GDPR Compliance with Veeva Network - Part 3: Managing HCPs that opt out from your organization
Disclaimer
In case you browsed directly to this page, let me state once again that I am a product manager and not a legal adviser. You should not rely on any information from this blog as legal advice. This blog is only based on my personal experience of talking to our legal team and various customers over the last four years, and it just represents my personal understanding of the GDPR. For any guidelines on how to comply with GDPR, you should always rely on legal advice from the legal counsel of your organization.
Options for managing HCPs that opt out from your organization
When an HCP uses their “right to be forgotten” under the GDPR against your organization, i.e. when an HCP opts out from your organization, then Veeva Network offers you two different options to manage this request.
You will probably now ask yourself why there are two options, and the answer is simple:
The first option already existed for quite some time before GDPR came around in order to support data privacy requirements in other regions of the world. However, when we launched our GDPR compliance program in the beginning of 2017 and started talking to customers about their view on GDPR requirements, the feedback that we have gotten was that this existing option was not sufficient for most customers. Instead, customers were demanding a more rigorous and extensive solution to address the “right to be forgotten”, which is why we came up with additional out-of-the-box functionality to make GDPR compliance easier for our customers.
And while the first option is used by several customers outside of Europe, in my experience the vast majority of customers (if not all) in Europe have chosen this second option to handle the use case when HCPs opt out from their organization. So, if you are a customer in Europe implementing a process to comply with the “right to be forgotten”, my recommendation is to focus your attention on the second option. But of course, I will also deep-dive into the first option to give you the full picture and to let you know what the differences are between both options.
One further note on HCOs before we proceed with detailing the options: The data privacy rights defined under the GDPR apply only to natural persons, not to organizations. Therefore everything in the following refers to HCP records and is not applicable to HCOs.
Option 1 - Data Privacy Opt-Out Flag
The first option consists of a field flag (data_privacy_opt_out__c) that you can set to “yes/true” in order to identify an HCP as opted out. Setting this flag to “yes/true” then drives certain behaviour of how that HCP record is treated in Network and CRM.
One important thing to note here is that this option applies in exactly the same way to OpenData-managed (“orange”) records, third-party-managed (“blue”) records as well as customer-managed (“grey”) records. This means, unlike the second option, there are no differences between orange, blue or grey records.You can set the data privacy flag on all records regardless of the record owner and the behavior will be the same.

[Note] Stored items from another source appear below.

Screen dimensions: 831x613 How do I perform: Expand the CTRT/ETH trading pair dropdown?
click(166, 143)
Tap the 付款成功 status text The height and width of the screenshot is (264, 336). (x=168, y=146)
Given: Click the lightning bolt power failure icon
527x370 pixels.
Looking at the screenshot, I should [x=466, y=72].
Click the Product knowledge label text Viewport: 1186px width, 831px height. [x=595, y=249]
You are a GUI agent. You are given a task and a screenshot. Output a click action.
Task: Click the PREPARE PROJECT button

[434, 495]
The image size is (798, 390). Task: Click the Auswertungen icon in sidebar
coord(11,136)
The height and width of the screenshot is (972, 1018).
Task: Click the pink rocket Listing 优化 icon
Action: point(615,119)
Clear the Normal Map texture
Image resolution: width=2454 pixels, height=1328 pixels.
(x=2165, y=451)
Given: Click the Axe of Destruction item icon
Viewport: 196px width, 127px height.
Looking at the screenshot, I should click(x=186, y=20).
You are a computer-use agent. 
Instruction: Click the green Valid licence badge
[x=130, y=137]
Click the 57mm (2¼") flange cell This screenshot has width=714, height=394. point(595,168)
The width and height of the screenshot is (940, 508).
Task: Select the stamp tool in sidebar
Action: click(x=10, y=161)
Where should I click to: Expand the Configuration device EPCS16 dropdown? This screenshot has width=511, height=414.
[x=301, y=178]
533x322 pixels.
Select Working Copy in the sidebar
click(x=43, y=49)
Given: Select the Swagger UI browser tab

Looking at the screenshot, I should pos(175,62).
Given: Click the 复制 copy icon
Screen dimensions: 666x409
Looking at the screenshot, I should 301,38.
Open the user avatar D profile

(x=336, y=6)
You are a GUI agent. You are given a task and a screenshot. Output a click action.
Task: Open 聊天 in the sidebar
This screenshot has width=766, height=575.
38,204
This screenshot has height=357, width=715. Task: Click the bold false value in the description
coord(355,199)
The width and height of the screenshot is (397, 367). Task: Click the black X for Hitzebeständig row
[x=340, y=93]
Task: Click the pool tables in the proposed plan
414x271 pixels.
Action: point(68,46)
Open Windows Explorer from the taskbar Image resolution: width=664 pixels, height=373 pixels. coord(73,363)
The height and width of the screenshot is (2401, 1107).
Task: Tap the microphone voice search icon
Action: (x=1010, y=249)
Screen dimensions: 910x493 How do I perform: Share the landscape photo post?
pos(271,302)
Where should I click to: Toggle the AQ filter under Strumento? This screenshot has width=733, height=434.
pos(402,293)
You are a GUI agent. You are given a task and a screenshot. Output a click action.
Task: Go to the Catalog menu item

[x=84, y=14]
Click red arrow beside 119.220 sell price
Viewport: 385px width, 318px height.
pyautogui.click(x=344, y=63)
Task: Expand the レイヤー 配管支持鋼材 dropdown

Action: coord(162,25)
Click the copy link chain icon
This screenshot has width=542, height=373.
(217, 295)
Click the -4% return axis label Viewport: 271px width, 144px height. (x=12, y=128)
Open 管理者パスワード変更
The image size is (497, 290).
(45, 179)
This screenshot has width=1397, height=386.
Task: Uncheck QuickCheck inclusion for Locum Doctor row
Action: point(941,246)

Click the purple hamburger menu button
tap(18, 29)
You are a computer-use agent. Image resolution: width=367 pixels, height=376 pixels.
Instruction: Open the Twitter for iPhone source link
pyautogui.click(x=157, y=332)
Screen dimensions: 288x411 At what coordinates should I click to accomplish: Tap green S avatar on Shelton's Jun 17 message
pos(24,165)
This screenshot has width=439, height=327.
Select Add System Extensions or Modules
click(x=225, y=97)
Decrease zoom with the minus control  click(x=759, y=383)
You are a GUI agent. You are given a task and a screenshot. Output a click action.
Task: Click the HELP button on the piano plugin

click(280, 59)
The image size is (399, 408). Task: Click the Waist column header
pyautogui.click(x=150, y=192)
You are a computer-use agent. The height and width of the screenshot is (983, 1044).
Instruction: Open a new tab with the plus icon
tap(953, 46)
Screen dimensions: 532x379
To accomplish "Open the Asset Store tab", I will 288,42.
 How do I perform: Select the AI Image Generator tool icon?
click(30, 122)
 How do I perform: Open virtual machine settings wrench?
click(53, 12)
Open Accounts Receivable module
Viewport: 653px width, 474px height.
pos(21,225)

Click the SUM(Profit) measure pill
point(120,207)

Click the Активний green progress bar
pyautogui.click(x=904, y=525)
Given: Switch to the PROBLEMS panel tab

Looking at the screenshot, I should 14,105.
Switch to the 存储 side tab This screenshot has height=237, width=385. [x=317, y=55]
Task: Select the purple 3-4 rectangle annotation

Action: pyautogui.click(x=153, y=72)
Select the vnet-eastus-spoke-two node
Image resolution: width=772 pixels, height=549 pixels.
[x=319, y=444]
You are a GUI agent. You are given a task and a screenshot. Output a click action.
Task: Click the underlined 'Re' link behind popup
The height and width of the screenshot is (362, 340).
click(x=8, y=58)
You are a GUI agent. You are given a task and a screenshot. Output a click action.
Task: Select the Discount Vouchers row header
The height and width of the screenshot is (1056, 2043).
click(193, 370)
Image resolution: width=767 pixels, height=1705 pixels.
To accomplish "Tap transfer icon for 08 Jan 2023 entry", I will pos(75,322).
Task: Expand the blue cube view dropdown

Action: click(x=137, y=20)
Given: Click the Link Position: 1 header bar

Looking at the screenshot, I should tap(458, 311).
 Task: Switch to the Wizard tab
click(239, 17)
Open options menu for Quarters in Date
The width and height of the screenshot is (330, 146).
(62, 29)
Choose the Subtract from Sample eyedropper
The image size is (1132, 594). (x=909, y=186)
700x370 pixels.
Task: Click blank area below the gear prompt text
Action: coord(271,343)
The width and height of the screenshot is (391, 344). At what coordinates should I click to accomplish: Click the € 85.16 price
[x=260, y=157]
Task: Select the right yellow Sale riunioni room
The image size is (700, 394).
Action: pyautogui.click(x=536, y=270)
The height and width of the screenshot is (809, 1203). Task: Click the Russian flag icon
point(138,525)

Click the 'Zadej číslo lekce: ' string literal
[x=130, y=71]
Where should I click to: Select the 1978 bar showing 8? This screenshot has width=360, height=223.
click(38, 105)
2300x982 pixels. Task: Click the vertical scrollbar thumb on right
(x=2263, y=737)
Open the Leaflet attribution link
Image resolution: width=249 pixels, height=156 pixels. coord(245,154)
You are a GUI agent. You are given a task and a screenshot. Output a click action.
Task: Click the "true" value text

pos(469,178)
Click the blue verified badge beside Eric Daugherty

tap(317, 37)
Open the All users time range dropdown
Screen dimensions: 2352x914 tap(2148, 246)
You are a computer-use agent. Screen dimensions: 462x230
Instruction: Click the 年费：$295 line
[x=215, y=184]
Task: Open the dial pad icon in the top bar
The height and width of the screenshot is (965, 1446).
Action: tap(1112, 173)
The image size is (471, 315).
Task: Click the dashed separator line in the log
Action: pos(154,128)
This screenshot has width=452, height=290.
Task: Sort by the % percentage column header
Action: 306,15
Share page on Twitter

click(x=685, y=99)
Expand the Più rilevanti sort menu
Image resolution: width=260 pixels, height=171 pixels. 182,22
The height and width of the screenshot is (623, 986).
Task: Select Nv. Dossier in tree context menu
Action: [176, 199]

In the following, I want to focus on the main impact that this flag has on the behaviour of the HCP record in Veeva Network and Veeva CRM if the data privacy flag is set to “true/yes”. Please note that the overview below is not entirely complete since there are more aspects to consider (for example, the behaviour in reporting, etc.). I would only like to focus here on the most important aspects in Network as well as CRM. For more details on this feature please refer to Data privacy opt out in the online help.
Impact on Network
If the data privacy flag is set to “yes/true”, the HCP record in Veeva Network behaves as follows:
- Record State - The record state remains VALID. The record is not soft-deleted from Network (“soft-deletion” would mean that the record state is set to INVALID or DELETED)
- HCP Status - The HCP status remains ACTIVE.
- Record Access - Whether or not the opted out record is accessible depends on the user’s Data Visibility Profile. If the setting “HCP Opt Out Visibility” is “True”, then the user can still access the record like any other record. Otherwise, the record is inaccessible to users; you cannot search for the HCP or view the profile page.
- Anonymization - The record is not anonymized at rest in the Network database. Users who have access to opted out HCPs can still see all personal information on the record. The record is only anonymized at transfer, i.e. the record is anonymized in the target subscription that exports the record to Veeva CRM. Anonymization means that all fields that contain personally identifiable information are either masked or blanked. System-managed fields like the Network Entity ID, the record state, and the last modified date retain their values. Please note that this anonymization at transfer is the default behaviour, but it is configurable. This means by setting the option “Unmask Customer Opt-out records” on the target subscription to “yes/true”, you can disable the anonymization during export.
- Reversibility - Opting out the HCP record is reversible. You can just set the data privacy flag back to “no/false” in case the HCP changes their mind and opts back into your organization.
Impact on CRM
If the data privacy flag is set to “yes/true” the HCP record in Veeva CRM behaves as follows:
- Account Status & Customer Master Status - The account status remains ACTIVE and the customer master status remains VALID.
- Territory Alignment - The account is not removed from territories.
- Anonymization - The HCP record is anonymized at rest in CRM (if the target subscription in Network was configured to mask the record). Anonymization means, here as well, that all fields which contain personally identifiable information (like name, email, address etc.) are either masked or blanked, while system-managed fields retain their values.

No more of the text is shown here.